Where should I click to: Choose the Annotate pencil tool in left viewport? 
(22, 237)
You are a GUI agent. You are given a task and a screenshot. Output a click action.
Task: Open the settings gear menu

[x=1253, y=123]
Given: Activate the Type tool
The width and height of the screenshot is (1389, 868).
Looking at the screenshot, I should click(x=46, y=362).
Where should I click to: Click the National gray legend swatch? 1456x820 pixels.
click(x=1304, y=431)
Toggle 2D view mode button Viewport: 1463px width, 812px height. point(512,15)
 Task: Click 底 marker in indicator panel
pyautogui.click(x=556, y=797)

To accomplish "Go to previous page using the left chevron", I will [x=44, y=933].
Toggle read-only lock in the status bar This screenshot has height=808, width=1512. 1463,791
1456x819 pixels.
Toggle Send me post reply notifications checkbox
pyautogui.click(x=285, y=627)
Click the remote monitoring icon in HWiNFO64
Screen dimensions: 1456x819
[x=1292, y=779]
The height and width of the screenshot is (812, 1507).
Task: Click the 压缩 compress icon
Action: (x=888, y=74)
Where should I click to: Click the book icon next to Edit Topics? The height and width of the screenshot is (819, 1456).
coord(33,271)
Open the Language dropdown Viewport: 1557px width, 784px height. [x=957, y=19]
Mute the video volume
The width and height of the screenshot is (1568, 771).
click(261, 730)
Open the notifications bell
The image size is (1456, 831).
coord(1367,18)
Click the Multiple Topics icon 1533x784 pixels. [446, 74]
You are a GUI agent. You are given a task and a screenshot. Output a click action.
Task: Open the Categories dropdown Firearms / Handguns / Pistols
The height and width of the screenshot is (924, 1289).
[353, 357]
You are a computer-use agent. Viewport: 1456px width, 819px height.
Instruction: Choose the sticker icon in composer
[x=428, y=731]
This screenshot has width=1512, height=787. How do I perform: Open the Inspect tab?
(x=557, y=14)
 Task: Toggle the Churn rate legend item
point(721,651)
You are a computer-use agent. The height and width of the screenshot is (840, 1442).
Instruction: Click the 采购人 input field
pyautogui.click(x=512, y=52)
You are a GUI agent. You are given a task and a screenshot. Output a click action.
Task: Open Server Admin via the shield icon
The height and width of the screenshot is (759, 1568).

◆ Task details
Type the whole listing again, unaltered.

◆ The answer
Where should I click to: Choose the Annotate pencil tool in left viewport? 
(22, 237)
You are a GUI agent. You are given a task and a screenshot. Output a click action.
Task: Open the settings gear menu

[x=1253, y=123]
Given: Activate the Type tool
The width and height of the screenshot is (1389, 868).
Looking at the screenshot, I should click(x=46, y=362).
Where should I click to: Click the National gray legend swatch? 1456x820 pixels.
click(x=1304, y=431)
Toggle 2D view mode button Viewport: 1463px width, 812px height. point(512,15)
 Task: Click 底 marker in indicator panel
pyautogui.click(x=556, y=797)

To accomplish "Go to previous page using the left chevron", I will [x=44, y=933].
Toggle read-only lock in the status bar This screenshot has height=808, width=1512. 1463,791
1456x819 pixels.
Toggle Send me post reply notifications checkbox
pyautogui.click(x=285, y=627)
Click the remote monitoring icon in HWiNFO64
Screen dimensions: 1456x819
[x=1292, y=779]
The height and width of the screenshot is (812, 1507).
Task: Click the 压缩 compress icon
Action: (x=888, y=74)
Where should I click to: Click the book icon next to Edit Topics? The height and width of the screenshot is (819, 1456).
coord(33,271)
Open the Language dropdown Viewport: 1557px width, 784px height. [x=957, y=19]
Mute the video volume
The width and height of the screenshot is (1568, 771).
click(261, 730)
Open the notifications bell
The image size is (1456, 831).
coord(1367,18)
Click the Multiple Topics icon 1533x784 pixels. [446, 74]
You are a GUI agent. You are given a task and a screenshot. Output a click action.
Task: Open the Categories dropdown Firearms / Handguns / Pistols
The height and width of the screenshot is (924, 1289).
[353, 357]
You are a computer-use agent. Viewport: 1456px width, 819px height.
Instruction: Choose the sticker icon in composer
[x=428, y=731]
This screenshot has width=1512, height=787. How do I perform: Open the Inspect tab?
(x=557, y=14)
 Task: Toggle the Churn rate legend item
point(721,651)
You are a computer-use agent. The height and width of the screenshot is (840, 1442).
Instruction: Click the 采购人 input field
pyautogui.click(x=512, y=52)
You are a GUI agent. You are given a task and a screenshot. Output a click action.
Task: Open Server Admin via the shield icon
The height and width of the screenshot is (759, 1568).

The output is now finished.